» **Given passage**
In 1997, Hurt played the lead role of Giles De'ath (pronounced day-ath) for the comedy drama Love and Death on Long Island. The film, which follows a widower (Hurt) who forms an unlikely obsession with a teen heartthrob who lives in Long Island and occasionally stars in low-brow films. Love and Death was praised for its unlikely, yet poignant portrait of unrequited love. The same year, Hurt took on the role of a multi-millionaire willing to fund a scientist's (Jodie Foster) efforts to communicate with alien life in Contact. Hurt took a voice role in the animated series Journey to Watership Down and its sequel, Escape to Watership Down in 1999, and again for The Tigger Story in 2000. In 2001, Hurt joined the cast of Harry Potter & the Sorcerer's Stone to play the small but vital role of wand merchant Mr. Ollivander, and narrated Lars von Trier's experimental drama Dogville. Later, Hurt played an American professor in Hellboy (2004), and won praise for his portrayal of a bounty hunter in The Proposition, a gritty Western from director John Hillcoat.

» **Dataset**
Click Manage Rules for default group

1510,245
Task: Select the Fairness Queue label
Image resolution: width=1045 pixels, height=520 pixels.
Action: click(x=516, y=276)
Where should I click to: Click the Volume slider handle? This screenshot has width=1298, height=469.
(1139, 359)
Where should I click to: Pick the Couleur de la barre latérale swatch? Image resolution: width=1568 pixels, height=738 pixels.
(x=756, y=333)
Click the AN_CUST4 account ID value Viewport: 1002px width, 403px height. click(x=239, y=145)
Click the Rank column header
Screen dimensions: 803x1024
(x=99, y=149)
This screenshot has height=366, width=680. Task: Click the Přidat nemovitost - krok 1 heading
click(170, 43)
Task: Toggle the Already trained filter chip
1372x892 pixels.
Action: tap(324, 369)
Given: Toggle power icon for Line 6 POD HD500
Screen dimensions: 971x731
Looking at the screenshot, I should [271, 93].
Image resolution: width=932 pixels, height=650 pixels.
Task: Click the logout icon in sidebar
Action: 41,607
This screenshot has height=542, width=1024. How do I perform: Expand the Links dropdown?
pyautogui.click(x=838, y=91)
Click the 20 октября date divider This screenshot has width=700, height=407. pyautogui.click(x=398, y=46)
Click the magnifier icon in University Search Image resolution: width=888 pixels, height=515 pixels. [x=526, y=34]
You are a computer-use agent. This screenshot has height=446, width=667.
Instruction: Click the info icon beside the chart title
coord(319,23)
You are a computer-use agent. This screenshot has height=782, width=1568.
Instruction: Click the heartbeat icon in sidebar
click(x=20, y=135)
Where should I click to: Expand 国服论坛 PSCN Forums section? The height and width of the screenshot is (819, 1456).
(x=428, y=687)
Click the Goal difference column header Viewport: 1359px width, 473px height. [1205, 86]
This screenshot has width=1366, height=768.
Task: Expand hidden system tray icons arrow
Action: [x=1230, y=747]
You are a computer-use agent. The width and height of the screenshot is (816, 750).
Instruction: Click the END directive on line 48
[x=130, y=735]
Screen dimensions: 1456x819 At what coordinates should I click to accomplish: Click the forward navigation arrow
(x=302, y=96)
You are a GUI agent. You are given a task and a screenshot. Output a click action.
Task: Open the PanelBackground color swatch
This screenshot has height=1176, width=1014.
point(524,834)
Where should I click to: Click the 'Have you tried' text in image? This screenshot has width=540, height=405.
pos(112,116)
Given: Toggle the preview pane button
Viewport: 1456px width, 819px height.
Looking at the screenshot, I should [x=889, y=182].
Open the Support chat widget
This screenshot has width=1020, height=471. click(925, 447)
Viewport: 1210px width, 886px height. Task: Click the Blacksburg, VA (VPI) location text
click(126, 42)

» **Your task**
Condense the paragraph that begins "In 1997, Hurt played" from the passage about Hurt's film roles into a bulleted list that keeps its main facts. Rely only on the passage about Hurt's film roles.

» **Problem solution**
- 1997: Starred as Giles De'ath, a widower obsessed with a Long Island teen heartthrob, in the comedy drama Love and Death on Long Island, which was praised as a poignant portrait of unrequited love.
- 1997: Played a multi-millionaire who funds a scientist's (Jodie Foster) efforts to contact alien life in Contact.
- 1999: Voiced a role in the animated series Journey to Watership Down and its sequel, Escape to Watership Down.
- 2000: Took a voice role in The Tigger Story.
- 2001: Played wand merchant Mr. Ollivander in Harry Potter & the Sorcerer's Stone and narrated Lars von Trier's Dogville.
- 2004: Played an American professor in Hellboy.
- Later: Won praise as a bounty hunter in John Hillcoat's Western The Proposition.